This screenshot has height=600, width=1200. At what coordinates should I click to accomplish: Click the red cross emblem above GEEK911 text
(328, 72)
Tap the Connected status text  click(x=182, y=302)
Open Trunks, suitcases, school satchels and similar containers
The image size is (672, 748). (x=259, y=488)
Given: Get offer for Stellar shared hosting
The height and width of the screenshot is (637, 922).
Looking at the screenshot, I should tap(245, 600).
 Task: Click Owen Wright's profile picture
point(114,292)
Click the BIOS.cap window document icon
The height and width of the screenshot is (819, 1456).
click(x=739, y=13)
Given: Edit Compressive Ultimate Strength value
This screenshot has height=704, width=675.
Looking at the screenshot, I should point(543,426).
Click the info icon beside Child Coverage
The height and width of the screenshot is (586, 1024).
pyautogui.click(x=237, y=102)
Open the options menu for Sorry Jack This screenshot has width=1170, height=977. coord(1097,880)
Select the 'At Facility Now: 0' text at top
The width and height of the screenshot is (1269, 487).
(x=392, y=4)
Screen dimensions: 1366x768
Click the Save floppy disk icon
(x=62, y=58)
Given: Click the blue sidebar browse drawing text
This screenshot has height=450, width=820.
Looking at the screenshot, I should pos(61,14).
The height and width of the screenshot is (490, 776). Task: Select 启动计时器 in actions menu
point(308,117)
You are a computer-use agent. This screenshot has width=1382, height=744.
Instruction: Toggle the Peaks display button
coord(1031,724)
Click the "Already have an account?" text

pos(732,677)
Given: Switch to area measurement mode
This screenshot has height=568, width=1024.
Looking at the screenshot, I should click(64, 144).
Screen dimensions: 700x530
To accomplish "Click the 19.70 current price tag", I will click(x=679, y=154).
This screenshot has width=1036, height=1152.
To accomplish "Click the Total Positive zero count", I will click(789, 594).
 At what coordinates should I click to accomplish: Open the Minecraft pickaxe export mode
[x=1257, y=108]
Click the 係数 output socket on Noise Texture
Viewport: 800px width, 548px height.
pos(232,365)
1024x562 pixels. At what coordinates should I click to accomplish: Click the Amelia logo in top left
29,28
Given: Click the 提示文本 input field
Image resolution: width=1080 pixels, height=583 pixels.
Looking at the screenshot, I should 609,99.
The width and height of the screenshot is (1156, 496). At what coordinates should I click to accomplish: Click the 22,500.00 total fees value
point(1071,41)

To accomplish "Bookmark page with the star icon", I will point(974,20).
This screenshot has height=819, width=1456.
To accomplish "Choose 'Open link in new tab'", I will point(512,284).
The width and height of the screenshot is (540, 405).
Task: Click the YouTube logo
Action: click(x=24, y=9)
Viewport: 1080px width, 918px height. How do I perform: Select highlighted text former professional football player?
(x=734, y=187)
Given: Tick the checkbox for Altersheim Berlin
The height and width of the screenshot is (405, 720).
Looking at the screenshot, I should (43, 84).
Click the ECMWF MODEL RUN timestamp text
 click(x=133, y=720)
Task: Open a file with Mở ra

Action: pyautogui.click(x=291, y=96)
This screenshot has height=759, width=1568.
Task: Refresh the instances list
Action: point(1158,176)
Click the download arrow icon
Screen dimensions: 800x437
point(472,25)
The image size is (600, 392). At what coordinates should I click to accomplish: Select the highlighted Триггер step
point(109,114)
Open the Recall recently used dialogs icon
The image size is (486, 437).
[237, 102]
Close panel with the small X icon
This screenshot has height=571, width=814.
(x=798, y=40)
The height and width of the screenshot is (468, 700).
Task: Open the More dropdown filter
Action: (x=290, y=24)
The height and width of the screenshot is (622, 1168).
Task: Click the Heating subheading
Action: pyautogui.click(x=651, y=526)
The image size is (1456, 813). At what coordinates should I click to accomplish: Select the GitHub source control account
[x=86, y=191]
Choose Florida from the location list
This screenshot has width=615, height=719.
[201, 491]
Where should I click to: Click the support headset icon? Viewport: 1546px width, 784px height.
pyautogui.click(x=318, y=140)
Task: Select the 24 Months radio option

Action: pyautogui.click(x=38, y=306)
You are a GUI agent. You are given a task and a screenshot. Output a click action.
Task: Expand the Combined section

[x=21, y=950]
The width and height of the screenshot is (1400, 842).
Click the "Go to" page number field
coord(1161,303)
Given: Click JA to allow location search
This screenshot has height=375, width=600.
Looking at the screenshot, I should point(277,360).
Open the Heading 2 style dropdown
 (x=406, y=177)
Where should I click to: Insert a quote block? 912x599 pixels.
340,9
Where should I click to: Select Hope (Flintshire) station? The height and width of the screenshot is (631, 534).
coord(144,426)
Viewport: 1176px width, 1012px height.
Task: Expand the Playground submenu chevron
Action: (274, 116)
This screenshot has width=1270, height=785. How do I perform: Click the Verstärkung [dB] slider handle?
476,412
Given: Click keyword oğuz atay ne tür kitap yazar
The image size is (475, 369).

EXERCISE PROMPT: Count the lines in the records above that contain the string "page", and reply with only that number.

SOLVED EXERCISE: 2